If you want any proof this game is based on The Sims and little else, I invite you to tell me what this vacant staring lerp's purpose is. At least the first guy was in uniform; all this one seems dressed to do is attend parent-teacher conferences and embody 1950s gender stereotypes.
A shred of accidental research reveals that she's actually a secret agent! Oooh. In whoever's words a "Lara Croft rip-off." Fine, embody 1990s gender stereotypes then. Elizabeth Cady Stanton is too dead to cry herself to sleep, anyway.

I wish this one was real just so I could kill him. Whether I mean real person or real video game character is not relevant at this time. this one is here to represent the generic, juvenile protaganists of games like Paperboy, Menace Beach or Bart Vs. the Space Mutants: the kind that shouldn't have been made.

Huh? The guerilla mercenary of the family, I guess. I assume this character and a few thousand palette-swapped clones spend a majority of the program running onto the screen from the right, getting shot and blowing up.

Ah, here's an interesting one. A former fast running, robot stomping, shiny object collecting mascot character who's grown old and jaded by the business.
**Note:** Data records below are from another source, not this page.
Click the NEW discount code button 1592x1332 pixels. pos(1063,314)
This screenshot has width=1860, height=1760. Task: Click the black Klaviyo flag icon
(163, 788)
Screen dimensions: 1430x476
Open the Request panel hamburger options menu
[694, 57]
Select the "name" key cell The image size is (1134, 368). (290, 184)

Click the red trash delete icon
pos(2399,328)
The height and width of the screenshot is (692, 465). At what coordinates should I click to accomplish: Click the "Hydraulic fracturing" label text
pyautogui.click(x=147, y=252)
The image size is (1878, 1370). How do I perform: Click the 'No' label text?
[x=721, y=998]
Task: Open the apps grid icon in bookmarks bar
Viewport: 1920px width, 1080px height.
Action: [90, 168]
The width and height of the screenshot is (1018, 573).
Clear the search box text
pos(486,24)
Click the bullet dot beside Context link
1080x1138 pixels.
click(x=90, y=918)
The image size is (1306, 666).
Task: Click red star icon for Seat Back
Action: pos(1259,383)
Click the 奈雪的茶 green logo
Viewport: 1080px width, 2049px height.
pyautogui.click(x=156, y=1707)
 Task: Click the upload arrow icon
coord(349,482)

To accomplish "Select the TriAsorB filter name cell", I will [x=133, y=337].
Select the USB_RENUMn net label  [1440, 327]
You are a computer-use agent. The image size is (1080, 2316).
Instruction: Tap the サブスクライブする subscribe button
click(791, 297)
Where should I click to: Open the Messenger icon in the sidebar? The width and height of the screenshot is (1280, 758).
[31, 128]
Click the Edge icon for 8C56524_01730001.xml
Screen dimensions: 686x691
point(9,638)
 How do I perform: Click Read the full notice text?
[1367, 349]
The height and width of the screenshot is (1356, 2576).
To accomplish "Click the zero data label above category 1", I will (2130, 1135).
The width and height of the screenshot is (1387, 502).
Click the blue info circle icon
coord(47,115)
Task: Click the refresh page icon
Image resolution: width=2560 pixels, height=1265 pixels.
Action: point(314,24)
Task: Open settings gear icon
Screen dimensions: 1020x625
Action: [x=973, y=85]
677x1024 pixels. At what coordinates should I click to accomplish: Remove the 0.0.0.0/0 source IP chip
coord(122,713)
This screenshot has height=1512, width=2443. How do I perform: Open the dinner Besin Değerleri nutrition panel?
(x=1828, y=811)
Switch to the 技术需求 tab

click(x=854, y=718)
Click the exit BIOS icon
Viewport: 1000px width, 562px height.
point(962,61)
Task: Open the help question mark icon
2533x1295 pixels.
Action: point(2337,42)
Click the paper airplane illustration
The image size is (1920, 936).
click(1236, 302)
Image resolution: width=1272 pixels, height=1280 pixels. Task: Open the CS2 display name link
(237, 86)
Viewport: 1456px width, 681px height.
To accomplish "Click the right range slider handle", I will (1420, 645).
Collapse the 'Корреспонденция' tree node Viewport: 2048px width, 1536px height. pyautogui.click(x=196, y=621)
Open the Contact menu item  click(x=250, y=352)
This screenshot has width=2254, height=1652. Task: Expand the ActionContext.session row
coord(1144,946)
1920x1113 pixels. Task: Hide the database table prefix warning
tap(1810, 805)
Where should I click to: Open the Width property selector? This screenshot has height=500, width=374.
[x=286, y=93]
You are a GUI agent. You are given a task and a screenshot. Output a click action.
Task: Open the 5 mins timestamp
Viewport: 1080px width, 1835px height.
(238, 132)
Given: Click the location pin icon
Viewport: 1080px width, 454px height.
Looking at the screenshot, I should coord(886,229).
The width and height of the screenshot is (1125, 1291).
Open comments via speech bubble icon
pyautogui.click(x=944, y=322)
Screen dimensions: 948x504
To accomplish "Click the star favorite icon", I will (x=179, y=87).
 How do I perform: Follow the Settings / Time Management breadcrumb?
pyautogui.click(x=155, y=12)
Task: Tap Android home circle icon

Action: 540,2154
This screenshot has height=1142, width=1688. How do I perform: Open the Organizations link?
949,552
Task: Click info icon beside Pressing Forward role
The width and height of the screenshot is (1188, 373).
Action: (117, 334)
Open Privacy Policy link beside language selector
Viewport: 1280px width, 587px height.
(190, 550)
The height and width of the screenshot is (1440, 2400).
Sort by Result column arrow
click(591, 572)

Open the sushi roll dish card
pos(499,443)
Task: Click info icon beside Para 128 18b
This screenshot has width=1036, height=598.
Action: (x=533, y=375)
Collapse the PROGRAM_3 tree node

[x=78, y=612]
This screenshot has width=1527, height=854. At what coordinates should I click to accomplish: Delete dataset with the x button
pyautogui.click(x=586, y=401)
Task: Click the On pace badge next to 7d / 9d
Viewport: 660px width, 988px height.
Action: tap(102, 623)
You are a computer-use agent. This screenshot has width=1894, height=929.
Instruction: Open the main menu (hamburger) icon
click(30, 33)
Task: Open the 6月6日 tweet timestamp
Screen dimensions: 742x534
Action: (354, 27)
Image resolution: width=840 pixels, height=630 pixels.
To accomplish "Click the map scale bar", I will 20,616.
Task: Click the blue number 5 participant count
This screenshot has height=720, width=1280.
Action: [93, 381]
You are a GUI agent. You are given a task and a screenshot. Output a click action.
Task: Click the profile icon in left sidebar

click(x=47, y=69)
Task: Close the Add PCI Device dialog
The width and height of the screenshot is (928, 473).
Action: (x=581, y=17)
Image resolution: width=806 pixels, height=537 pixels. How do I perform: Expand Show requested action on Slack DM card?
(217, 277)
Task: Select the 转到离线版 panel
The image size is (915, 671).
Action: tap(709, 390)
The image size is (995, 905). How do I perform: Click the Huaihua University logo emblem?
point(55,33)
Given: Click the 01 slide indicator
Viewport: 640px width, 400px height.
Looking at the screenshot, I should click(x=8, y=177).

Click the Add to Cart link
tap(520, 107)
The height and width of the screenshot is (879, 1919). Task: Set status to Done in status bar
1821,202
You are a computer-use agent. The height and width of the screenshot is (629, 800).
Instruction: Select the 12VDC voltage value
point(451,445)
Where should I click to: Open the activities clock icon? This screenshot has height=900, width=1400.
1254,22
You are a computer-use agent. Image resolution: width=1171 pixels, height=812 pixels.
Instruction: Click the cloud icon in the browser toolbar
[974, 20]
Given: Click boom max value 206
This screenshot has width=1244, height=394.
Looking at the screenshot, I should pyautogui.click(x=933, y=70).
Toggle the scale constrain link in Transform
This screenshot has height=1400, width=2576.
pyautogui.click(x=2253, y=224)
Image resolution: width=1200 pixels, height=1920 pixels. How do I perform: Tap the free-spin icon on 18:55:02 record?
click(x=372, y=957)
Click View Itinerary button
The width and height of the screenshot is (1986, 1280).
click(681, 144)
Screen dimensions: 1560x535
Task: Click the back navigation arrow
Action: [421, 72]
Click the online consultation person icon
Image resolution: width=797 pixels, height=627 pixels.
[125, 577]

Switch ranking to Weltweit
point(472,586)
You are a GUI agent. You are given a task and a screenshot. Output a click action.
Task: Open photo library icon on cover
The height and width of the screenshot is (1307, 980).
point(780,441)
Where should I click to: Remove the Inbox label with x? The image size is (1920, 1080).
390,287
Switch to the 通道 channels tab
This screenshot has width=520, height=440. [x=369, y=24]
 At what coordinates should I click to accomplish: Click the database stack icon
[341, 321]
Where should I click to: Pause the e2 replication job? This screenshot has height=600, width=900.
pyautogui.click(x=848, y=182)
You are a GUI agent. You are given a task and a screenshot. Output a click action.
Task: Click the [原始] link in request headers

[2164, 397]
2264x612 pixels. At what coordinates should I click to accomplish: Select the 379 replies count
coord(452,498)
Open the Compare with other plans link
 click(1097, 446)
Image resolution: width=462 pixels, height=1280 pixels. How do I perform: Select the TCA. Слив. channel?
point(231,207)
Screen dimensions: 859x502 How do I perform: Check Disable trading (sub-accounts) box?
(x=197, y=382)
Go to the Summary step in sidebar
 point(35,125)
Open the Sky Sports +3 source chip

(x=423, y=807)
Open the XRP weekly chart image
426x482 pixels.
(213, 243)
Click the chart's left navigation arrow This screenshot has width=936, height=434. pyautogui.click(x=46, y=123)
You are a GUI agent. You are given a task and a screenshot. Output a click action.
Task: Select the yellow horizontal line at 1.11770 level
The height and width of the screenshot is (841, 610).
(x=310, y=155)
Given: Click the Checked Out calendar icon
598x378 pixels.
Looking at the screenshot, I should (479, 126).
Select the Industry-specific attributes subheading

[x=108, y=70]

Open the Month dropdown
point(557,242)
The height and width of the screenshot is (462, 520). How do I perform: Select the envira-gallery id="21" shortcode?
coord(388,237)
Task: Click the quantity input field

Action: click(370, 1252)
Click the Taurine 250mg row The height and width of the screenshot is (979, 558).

Or maybe just a rip-off of Triumph the Insult Comic Dog (who's likely a potential subject for the latest shovelware gameboy advance title as we speak, and... hold on... there, it's probably done now). Either way, I know better than to watch a show with this many Shrec points if it has a beaver on it.
We got sleeze-incarnate Artie Lange as the voice of this ironically named pet creature. I admit I don't know what the character is actually called, but feel free to send me a virus if it's nothing along the lines of "Fluffy" or "Spot." (it's "Turbo." Five days of "free viagra" e-mails and I'll call us even then) I also don't know if Artie Lange's is really the voice I heard, or if it's someone just meant to sound like he does. But I'll tell you, there's a person who talks like Artie Lange, with the same sense of humor as Artie Lange and who could use the work, and that's Artie Lange, so why not? I don't think I've ever typed his name before. I wonder if I ever shall again.

Only through the magic of computers and in an alternate universe would a family as white as the Smashenburns consider recommending anything else on upn.